Instruction 1: Reproduce the whole Bush commentary below, word for word.

Text block:
— Start —

George W. Bush had a pretty good month. Iraq is still a mess but the Bush administration, with the improbable help of the United Nations, managed to confound the critics and install a new government in Baghdad. The UN Security Council blessed the venture, 15 to 0. The U.S. economy generated decent job-growth numbers for the third consecutive month. And Ronald Reagan's death projected a halo that Bush appropriated (for a week, anyway).
All of these gains, of course, are fragile. The new Iraqi government is shaky. U.S. jobs may be growing but real wages are not. The most politically visible economic indicator is the price of gas at the pump. And the inevitable comparisons with the Gipper haven't necessarily been kind to Bush.
Still, despite the president's low approval ratings, there is a nontrivial chance that Bush could pull out of his nosedive this summer. Iraq could remain tolerably stable until November. If the interim government doesn't collapse by election day, we will hear the administration demanding that, yes, it was messier than we anticipated, and no, we couldn't find weapons of mass destruction. But by God, we got Saddam Hussein out, the country is back in the hands of friendly Iraqis, our relations with allies are on the mend, and the gambit was, as Paul Wolfowitz argued in The Wall Street Journal on June 9, a triumph of U.S. leadership and nerve after all.

— End —

The records:
— Start —

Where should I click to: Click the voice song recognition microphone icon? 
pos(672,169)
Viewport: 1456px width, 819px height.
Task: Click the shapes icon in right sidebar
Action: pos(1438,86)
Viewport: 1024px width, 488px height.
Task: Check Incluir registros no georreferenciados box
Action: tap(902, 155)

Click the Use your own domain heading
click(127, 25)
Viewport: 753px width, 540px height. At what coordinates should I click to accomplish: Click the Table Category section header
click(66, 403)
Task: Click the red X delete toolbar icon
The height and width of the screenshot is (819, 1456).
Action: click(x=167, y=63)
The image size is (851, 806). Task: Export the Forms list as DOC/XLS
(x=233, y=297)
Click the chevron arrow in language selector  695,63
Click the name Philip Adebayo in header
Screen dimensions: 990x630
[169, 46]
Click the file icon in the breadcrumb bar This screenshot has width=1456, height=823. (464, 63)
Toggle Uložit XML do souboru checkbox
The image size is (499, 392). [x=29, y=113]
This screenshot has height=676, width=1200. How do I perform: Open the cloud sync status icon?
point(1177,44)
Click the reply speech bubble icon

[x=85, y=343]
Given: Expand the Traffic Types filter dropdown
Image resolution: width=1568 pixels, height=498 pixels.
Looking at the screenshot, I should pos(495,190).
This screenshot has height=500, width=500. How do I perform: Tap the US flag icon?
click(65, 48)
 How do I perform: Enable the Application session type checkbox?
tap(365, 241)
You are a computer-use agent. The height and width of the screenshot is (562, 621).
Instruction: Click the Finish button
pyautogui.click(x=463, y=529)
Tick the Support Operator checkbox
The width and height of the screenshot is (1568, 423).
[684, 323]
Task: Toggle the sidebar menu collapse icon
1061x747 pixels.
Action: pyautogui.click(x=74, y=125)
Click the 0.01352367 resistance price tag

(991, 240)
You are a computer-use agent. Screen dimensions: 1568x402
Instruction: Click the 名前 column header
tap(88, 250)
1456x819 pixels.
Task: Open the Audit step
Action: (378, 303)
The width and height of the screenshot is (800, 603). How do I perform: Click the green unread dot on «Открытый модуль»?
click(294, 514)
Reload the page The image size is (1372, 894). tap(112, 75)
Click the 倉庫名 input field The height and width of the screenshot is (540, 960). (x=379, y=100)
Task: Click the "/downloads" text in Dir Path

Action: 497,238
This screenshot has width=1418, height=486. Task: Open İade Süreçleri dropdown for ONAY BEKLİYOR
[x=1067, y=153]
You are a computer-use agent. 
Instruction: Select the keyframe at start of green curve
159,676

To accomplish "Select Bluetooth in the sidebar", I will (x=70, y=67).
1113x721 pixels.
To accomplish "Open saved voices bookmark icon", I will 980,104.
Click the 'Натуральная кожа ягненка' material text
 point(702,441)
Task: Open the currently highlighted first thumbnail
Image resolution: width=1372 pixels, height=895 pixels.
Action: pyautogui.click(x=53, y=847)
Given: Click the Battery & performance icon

— End —

Instruction 2: Find each line in the rows above that contains the word "header" and copy those lines out. Case counts.

Written response 1:
George W. Bush had a pretty good month. Iraq is still a mess but the Bush administration, with the improbable help of the United Nations, managed to confound the critics and install a new government in Baghdad. The UN Security Council blessed the venture, 15 to 0. The U.S. economy generated decent job-growth numbers for the third consecutive month. And Ronald Reagan's death projected a halo that Bush appropriated (for a week, anyway).
All of these gains, of course, are fragile. The new Iraqi government is shaky. U.S. jobs may be growing but real wages are not. The most politically visible economic indicator is the price of gas at the pump. And the inevitable comparisons with the Gipper haven't necessarily been kind to Bush.
Still, despite the president's low approval ratings, there is a nontrivial chance that Bush could pull out of his nosedive this summer. Iraq could remain tolerably stable until November. If the interim government doesn't collapse by election day, we will hear the administration demanding that, yes, it was messier than we anticipated, and no, we couldn't find weapons of mass destruction. But by God, we got Saddam Hussein out, the country is back in the hands of friendly Iraqis, our relations with allies are on the mend, and the gambit was, as Paul Wolfowitz argued in The Wall Street Journal on June 9, a triumph of U.S. leadership and nerve after all.

Written response 2:
Viewport: 753px width, 540px height. At what coordinates should I click to accomplish: Click the Table Category section header
Click the name Philip Adebayo in header
Instruction: Click the 名前 column header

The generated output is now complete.